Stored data
|---|
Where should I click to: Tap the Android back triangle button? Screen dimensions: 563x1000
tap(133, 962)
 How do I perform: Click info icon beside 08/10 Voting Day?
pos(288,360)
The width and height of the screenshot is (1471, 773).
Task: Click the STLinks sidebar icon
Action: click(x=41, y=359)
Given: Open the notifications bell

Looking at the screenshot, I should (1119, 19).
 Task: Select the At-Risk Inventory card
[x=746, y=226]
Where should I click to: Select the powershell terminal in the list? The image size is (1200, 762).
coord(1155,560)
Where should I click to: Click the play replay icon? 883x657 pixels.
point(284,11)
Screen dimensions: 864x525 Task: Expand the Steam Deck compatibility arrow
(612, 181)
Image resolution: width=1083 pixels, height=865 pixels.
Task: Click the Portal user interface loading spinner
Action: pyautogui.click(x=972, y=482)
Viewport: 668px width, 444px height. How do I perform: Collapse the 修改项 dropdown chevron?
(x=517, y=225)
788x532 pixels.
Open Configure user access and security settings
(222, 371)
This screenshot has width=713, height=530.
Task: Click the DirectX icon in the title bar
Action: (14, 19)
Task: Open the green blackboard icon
|---|
_What is needed_: Restate all of the data above. Match it word for word.

_Task solution_:
Where should I click to: Tap the Android back triangle button? Screen dimensions: 563x1000
tap(133, 962)
 How do I perform: Click info icon beside 08/10 Voting Day?
pos(288,360)
The width and height of the screenshot is (1471, 773).
Task: Click the STLinks sidebar icon
Action: click(x=41, y=359)
Given: Open the notifications bell

Looking at the screenshot, I should (1119, 19).
 Task: Select the At-Risk Inventory card
[x=746, y=226]
Where should I click to: Select the powershell terminal in the list? The image size is (1200, 762).
coord(1155,560)
Where should I click to: Click the play replay icon? 883x657 pixels.
point(284,11)
Screen dimensions: 864x525 Task: Expand the Steam Deck compatibility arrow
(612, 181)
Image resolution: width=1083 pixels, height=865 pixels.
Task: Click the Portal user interface loading spinner
Action: pyautogui.click(x=972, y=482)
Viewport: 668px width, 444px height. How do I perform: Collapse the 修改项 dropdown chevron?
(x=517, y=225)
788x532 pixels.
Open Configure user access and security settings
(222, 371)
This screenshot has width=713, height=530.
Task: Click the DirectX icon in the title bar
Action: (14, 19)
Task: Open the green blackboard icon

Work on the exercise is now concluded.